> _EXCERTO DO TEXTO_
========================

ANA adia funeral da Portela

por J. Martins Pereira Coutinho [*]

. Um aeroporto, entre outras funções, deve ser capaz de desempenhar bem a sua missão de empresa comercial e logística. O Aeroporto da Portela não tem desempenhado essa função. Os seus responsáveis também não têm sabido explorar a sua invejável localização geográfica como uma plataforma logística e pólo de desenvolvimento económico. O aeroporto continua a ser pouco mais do que um espaço com vários edifícios, um estacionamento de aviões e duas pistas, onde aterram e descolam aviões.

O Aeroporto da Portela é uma manta de remendos sobrepostos, que não dignifica os seus autores. E é vítima da incompetência dos governantes, que menosprezam a sua importância económica e estratégica. De facto, ao longo do tempo, além de algumas obras aeroportuárias indispensáveis, nada fizeram para desenvolver a indústria de transporte aéreo.

Quando o aeroporto foi construído na Portela de Sacavém, um arrabalde de Lisboa, estava bem longe da cidade. Mais tarde, especialmente no pós-25 de Abril de 1974, as Câmaras Municipais de Lisboa e de Loures permitiram a construção clandestina na cintura do aeroporto. Se isto não tivesse acontecido e se a cidade não tivesse crescido para Norte, talvez hoje não se pusesse a questão de construir um novo aeroporto para Lisboa.

========================

> _INSTRUÇÃO A_
Responda às perguntas seguintes com base no texto sobre o Aeroporto da Portela.
(i) Em que local foi construído o aeroporto?
(ii) Quantas pistas tem o aeroporto, segundo o texto?
(iii) Que Câmaras Municipais permitiram a construção clandestina na cintura do aeroporto?
> _INSTRUÇÃO B_
Prolongue o texto sobre o Aeroporto da Portela, começando logo após a última frase apresentada.

(Registos)
========================

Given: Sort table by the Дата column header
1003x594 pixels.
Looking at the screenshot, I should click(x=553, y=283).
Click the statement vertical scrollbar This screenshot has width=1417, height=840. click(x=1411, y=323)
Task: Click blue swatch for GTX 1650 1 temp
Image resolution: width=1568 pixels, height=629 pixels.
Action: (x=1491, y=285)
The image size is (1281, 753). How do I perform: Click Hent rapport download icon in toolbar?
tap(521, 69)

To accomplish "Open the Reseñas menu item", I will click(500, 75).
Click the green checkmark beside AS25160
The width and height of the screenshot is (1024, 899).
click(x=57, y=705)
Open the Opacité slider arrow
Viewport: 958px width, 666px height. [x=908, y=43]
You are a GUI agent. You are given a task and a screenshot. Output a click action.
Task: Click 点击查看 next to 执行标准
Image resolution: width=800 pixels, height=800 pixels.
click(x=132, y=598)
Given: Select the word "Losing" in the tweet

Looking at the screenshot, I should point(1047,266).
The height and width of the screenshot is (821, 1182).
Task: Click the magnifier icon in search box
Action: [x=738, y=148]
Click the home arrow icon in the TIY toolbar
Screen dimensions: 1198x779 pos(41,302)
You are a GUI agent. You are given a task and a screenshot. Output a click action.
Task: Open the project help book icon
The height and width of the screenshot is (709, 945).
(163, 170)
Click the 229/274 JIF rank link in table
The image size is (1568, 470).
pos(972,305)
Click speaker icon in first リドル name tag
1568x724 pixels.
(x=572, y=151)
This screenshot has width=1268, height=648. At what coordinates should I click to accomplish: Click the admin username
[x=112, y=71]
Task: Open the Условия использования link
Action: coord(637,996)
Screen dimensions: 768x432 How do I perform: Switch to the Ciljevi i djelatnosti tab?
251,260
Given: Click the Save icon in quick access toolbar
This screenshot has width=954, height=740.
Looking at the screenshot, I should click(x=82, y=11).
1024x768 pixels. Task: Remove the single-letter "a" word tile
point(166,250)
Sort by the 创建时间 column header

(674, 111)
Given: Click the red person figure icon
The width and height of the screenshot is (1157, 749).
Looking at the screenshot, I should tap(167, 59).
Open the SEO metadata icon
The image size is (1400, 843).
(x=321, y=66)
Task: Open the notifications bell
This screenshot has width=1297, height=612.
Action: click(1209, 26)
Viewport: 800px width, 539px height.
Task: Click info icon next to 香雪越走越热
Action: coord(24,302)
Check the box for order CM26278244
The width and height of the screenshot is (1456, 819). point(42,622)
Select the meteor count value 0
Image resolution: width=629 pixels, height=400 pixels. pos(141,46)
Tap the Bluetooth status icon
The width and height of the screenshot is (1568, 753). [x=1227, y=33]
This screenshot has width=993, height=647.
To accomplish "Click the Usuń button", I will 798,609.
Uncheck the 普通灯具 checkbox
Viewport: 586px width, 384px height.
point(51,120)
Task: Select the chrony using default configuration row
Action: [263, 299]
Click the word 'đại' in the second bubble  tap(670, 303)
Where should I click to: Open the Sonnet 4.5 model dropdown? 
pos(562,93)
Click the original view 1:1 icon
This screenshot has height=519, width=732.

========================

> _RESULTADO DA TAREFA A_
(i) Na Portela de Sacavém, um arrabalde de Lisboa.
(ii) Duas pistas.
(iii) As Câmaras Municipais de Lisboa e de Loures.

> _RESULTADO DA TAREFA B_
De qualquer modo, o Aeroporto da Portela está intimamente ligado ao desenvolvimento económico da cidade de Lisboa. A sua localização, perto do coração da cidade, oferece enormes vantagens competitivas aos operadores e agentes económicos, nomeadamente no turismo, na hotelaria e congressos, no comércio, na exportação, etc.

DENEGRIDO POR QUEM O DEVIA DEFENDER

Apesar da sua importância económica e estratégica, o Aeroporto da Portela continua a ser denegrido por aqueles que o deviam defender. Em vez de o promoverem, lutam desesperadamente pela sua desactivação. Talvez por isso, ainda hoje não há um plano estratégico aeroportuário. Se ele existisse, o aeroporto seria mais eficiente e não teria sido cercado por várias urbanizações imobiliárias.

Por desinteresse e incompetência governamental, o aeroporto continua a não ter uma ligação ferroviária – como existe noutros aeroportos – apesar da linha férrea estar a 2 kms. O mesmo tem acontecido com o Metro – com a estação de Calvanas a centenas de metros – que só agora está em construção, para ligar a Portela à Gare do Oriente.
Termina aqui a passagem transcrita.